星野・醍醐研究室

橋梁などの大型構造物、自動車をはじめとした輸送機械、発電プラントなどの産業機械など、人類の豊かで安全な生活を幅広く支える基盤材料は、より持続可能な形態での生産・消費が望まれます。それは、生産プロセスの低環境負荷化だけでなく、材料の高機能化による使用段階での製品の高効率化や、使用済みとなった後の高リサイクル性も求められます。
基盤材料マネジメント工学講座では、基盤材料のライフサイクルを通した評価、社会全体での評価により、持続可能な基盤材料の生産・消費・リサイクルを実現するための技術システム開発ならびに政策提言を目指しています。

そのために大きく3つの研究テーマを展開しています。

持続可能な基盤材料リサイクル
基盤材料の1つである鉄鋼材は、その使用量の多さから、使用済みとなった後の高リサイクル性が求められています。そして、実際に、リサイクル性が優れており、社会中で何度もリサイクルされています。一方で、何度も使用済み製品からリサイクルしている間に、他の素材に由来する不純物がトランプエレメントとして鋼材中に濃化することが危惧されています。当研究室では、繰返しリサイクルによる不純物の動態を分析し、トランプエレメントが濃化しないリサイクルシステムの構築を目指しています。

国内外でのフィールド調査



持続可能な基盤材料選択
人類の豊かで安全な生活を幅広く社会を支える基盤材料は、より持続可能な材料によって構成されなければなりません。資源によっては経済的枯渇が危ぶまれたり、採掘に伴う現地環境の破壊を伴ったり、資源消費によって誘発される負荷の低い材料を選択していく必要があります。しかし、材料ごとの持続可能性を評価するアプローチは、未だ確立されていません。材料は、それを天然資源から生産するときに消費する資源、その生産プロセス、他の素材と組み合わされて最終製品となり、使用済みとなった後は他の素材から単体分離されて回収されます。そのライフサイクルでの様々な異なる観点を考慮した評価手法が望まれます。当研究室では、ライフサイクル思考に基づき、資源のクリティカリティ評価、他素材との素材間の相性、リサイクル性評価など、様々な手法を発展させて、人類の持続可能性をより明瞭かつ公正に評価できるアプローチを開発しています。

製品ライフサイクルの概念図




社会における基盤材料の価値
基盤材料は、古くより生産されている材料は多いものの、さらなる高機能化のための技術開発が進んでいます。

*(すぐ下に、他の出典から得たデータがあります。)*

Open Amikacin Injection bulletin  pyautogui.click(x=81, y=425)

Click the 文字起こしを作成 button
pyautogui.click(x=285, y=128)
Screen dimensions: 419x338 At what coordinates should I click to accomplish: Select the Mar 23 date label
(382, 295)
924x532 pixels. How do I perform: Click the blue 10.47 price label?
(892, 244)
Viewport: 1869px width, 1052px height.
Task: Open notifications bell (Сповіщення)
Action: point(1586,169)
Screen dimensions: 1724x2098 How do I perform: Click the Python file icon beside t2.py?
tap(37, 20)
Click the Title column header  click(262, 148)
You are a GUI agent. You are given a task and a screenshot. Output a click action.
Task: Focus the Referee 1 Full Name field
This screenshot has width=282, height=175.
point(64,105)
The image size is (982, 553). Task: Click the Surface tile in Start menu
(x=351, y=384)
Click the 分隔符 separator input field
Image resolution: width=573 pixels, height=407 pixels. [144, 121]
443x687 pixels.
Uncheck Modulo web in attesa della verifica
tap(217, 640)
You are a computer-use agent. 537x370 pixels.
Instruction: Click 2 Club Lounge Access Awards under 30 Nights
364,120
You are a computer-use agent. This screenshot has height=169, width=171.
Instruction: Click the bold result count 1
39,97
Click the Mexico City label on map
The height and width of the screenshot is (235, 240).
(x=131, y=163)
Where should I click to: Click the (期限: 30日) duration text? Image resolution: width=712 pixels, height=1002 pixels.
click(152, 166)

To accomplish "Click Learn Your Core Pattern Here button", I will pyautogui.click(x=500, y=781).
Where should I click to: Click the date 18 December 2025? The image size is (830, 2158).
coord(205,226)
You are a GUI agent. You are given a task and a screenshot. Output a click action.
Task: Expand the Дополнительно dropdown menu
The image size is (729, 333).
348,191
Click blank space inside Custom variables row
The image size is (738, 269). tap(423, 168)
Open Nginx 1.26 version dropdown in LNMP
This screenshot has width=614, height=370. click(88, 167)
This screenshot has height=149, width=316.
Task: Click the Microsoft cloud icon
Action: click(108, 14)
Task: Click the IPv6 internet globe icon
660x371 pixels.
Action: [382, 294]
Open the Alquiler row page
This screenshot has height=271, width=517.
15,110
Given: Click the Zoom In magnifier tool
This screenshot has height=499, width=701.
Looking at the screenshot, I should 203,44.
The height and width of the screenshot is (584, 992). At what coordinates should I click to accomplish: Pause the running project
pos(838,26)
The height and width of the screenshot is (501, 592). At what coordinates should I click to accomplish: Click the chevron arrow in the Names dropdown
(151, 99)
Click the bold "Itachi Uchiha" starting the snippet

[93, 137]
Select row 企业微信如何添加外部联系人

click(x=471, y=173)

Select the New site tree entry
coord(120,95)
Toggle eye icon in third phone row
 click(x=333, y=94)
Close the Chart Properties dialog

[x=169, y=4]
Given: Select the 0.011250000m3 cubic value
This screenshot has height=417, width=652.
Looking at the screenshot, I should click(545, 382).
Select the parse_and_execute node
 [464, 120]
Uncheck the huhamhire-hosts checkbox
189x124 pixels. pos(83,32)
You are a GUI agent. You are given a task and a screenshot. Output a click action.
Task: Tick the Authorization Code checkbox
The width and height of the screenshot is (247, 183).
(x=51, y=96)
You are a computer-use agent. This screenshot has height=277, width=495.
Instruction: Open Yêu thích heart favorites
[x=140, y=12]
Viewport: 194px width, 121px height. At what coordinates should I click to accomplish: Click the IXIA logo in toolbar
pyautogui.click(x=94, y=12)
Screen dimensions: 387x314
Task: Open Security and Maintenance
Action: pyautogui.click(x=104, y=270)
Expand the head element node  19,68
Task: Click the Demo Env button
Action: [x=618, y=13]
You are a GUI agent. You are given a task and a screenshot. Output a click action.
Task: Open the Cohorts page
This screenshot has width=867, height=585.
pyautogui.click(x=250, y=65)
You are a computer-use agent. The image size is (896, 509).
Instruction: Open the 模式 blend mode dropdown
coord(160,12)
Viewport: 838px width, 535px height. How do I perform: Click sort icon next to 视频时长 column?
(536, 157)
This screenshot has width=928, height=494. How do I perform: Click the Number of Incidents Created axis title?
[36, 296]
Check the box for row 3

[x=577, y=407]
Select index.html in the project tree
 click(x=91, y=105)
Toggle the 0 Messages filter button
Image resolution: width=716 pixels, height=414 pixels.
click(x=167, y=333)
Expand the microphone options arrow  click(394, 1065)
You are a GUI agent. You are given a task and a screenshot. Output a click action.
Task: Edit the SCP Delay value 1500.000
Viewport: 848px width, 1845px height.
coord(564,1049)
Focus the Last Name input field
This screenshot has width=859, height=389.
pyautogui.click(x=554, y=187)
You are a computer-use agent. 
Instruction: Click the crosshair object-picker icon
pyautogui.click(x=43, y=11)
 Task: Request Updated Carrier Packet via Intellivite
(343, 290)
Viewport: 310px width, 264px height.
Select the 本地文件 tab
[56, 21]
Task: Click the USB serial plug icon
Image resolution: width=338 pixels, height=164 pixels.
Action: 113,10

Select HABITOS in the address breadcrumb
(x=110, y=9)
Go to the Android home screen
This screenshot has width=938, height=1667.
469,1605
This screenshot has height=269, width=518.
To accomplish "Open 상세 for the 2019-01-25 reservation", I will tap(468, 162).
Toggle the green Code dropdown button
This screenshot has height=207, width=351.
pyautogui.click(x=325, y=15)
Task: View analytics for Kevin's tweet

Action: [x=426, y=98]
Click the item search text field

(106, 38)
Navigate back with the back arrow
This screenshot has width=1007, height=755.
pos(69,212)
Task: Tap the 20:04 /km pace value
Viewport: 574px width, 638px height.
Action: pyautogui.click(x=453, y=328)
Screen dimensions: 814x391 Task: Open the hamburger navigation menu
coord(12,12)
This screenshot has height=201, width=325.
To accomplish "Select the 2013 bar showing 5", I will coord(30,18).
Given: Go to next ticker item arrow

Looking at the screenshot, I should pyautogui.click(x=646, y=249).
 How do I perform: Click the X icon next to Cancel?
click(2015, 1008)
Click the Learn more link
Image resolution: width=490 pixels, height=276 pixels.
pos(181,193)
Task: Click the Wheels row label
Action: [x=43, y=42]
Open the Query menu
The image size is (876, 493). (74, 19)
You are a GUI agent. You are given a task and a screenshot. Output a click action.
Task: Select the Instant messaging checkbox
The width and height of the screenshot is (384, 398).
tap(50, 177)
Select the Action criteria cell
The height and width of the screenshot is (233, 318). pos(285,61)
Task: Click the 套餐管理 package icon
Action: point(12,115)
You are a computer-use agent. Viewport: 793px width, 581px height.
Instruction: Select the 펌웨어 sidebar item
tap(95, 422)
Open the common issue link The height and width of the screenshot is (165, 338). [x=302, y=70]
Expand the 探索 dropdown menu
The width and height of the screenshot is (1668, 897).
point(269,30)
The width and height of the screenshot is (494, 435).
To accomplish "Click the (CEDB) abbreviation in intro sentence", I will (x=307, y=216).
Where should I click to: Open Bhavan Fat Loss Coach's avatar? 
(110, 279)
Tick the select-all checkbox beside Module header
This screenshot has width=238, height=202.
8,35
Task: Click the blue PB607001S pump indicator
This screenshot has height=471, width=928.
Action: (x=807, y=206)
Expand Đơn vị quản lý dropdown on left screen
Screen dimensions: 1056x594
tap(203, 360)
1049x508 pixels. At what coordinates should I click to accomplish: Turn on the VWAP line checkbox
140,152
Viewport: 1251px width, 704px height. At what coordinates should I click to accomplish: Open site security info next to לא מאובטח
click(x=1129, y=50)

材料の高機能化は、持続可能な将来社会のためには必須です。例えば、先進国では、1人当たり約10トンの鉄鋼材が物質ストックとして社会中で使用されていることで、今のインフラなどは充足していると考えられています。しかし、重量での評価では、材料の高機能化は反映されません。そこで、材料は消費時ではなく、その使用時に機能を発現していることから、使用中の材料である社会中のストック量に着目し、その提供している機能を定量することを試みています。ただ、各材料に求められる機能は複数あることが一般的であり、それら複数の機能を考慮しながら総量を導出するのは、とてもチャレンジングな取組みです。より小さな資源消費で、より大きな価値(機能)を提供することこそ、資源効率の向上であり、この取組みが資源効率の分子の定量となります。